* BEGIN Passage shown *

# SSSP/APSP HPC: A Comparative Performance Analysis (Colab)

This notebook provides a complete workflow to set up the environment, build the project, run benchmarks, and analyze the performance of multiple shortest-path algorithms and their HPC variants.

## Table of Contents

1. [Environment Setup](#env-setup)
2. [Algorithm Primer](#primer)
3. [Build Executables](#build)
4. [Run Benchmarks](#benchmarks)
5. [Analyze Results](#analysis)
6. [Speedup Analysis](#speedups)
7. [Suggestions for Further Improvement](#suggestions)
8. [Performance Visualization](#plots)
9. [License & Attribution](#license)

## 1. Environment Setup <a name="env-setup"></a>

First, let's set up the environment. This involves checking for a GPU, cloning the project repository, and installing pinned Python dependencies.

* END Passage shown *
* BEGIN Dataset records *

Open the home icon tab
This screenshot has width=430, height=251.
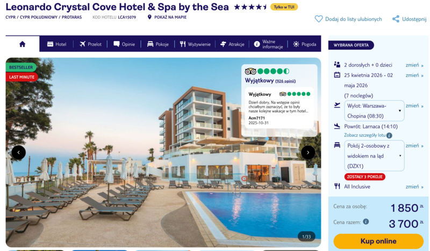click(x=22, y=44)
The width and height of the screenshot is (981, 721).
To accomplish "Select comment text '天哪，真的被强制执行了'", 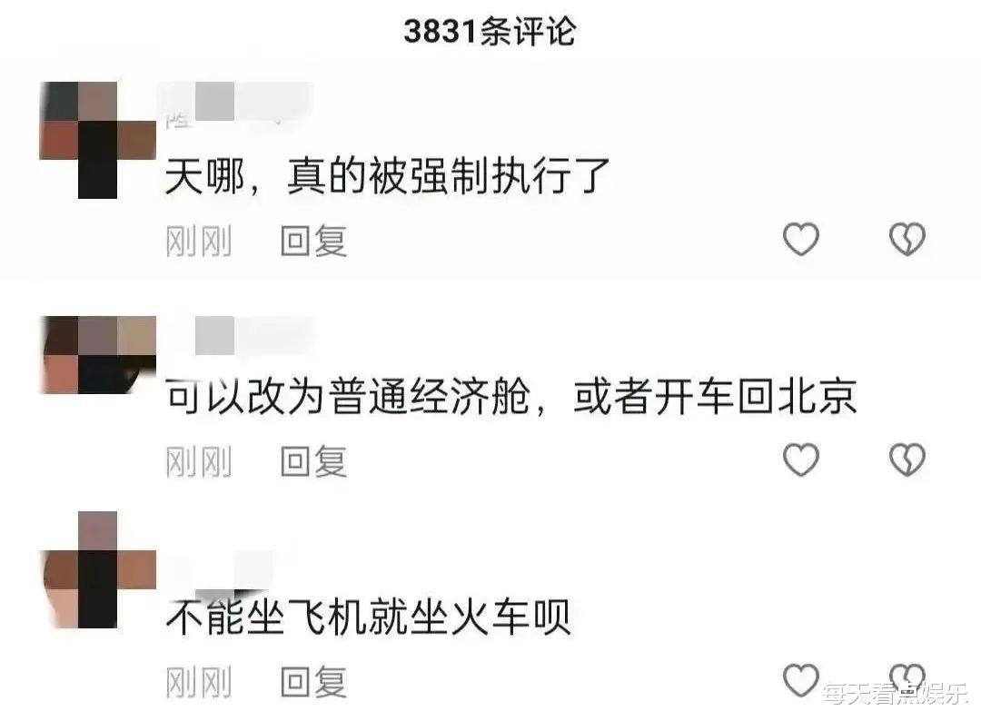I will [387, 176].
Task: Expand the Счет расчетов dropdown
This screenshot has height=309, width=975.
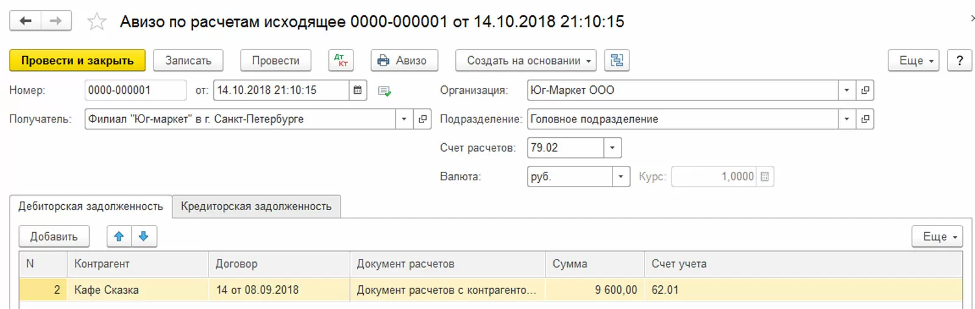Action: [x=612, y=147]
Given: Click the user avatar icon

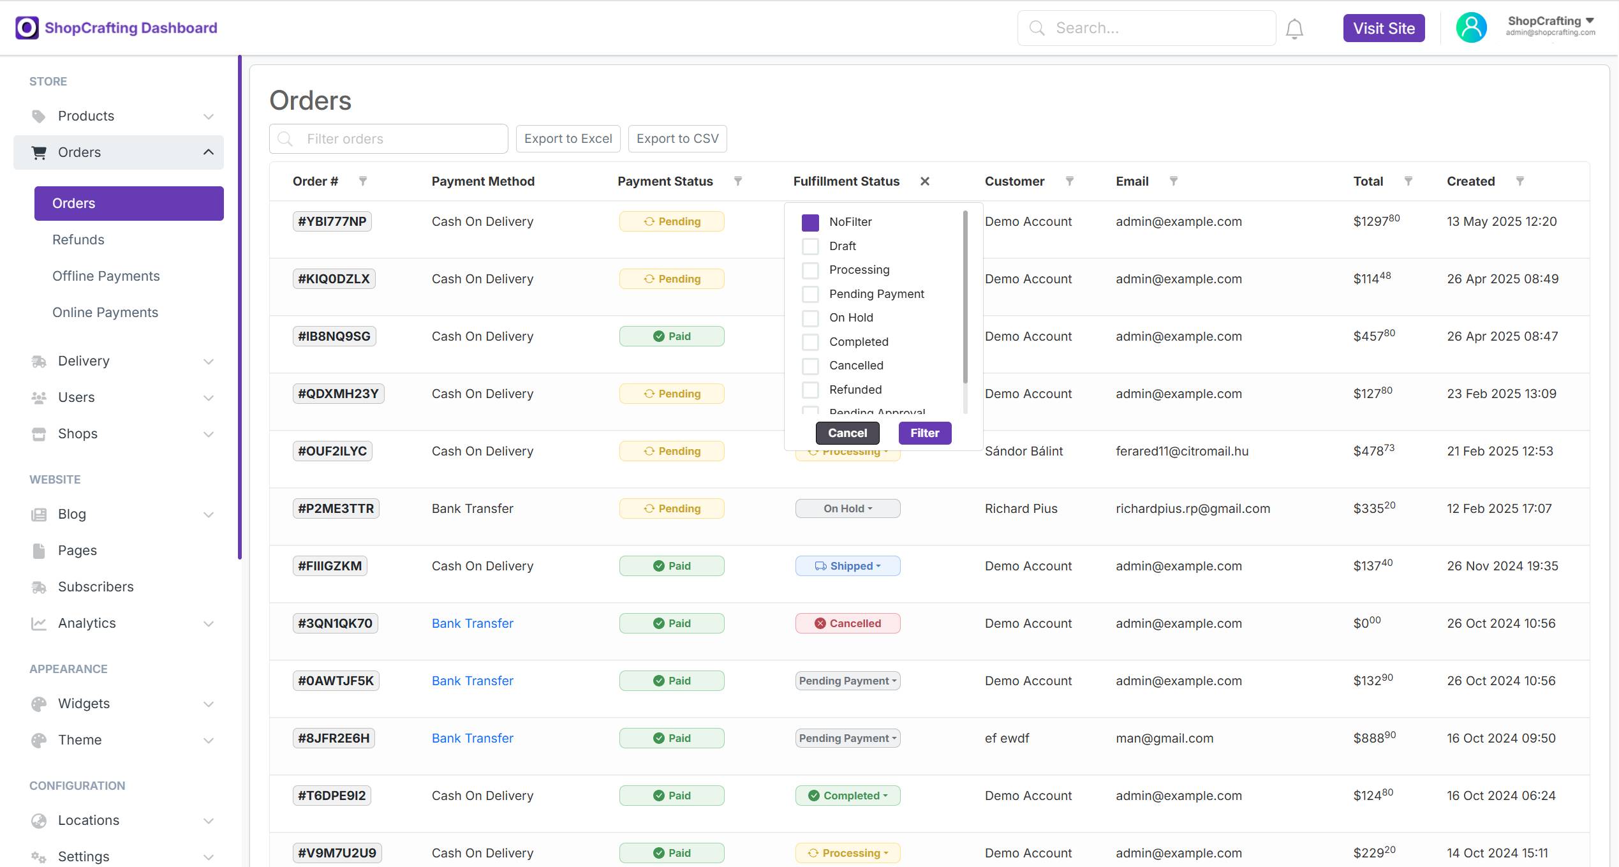Looking at the screenshot, I should coord(1471,28).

* END Dataset records *

Work to complete:
1) In one to three sentences, explain what the shortest-path notebook says it is meant to provide.
2) In the shortest-path notebook, what three things does environment setup involve?
Answer from the shortest-path notebook alone.

Answers for this exercise:
1) It provides a complete workflow for setting up the environment, building the project, running benchmarks, and analyzing the performance of several shortest-path algorithms and their HPC variants.

2) Checking for a GPU, cloning the project repository, and installing pinned Python dependencies.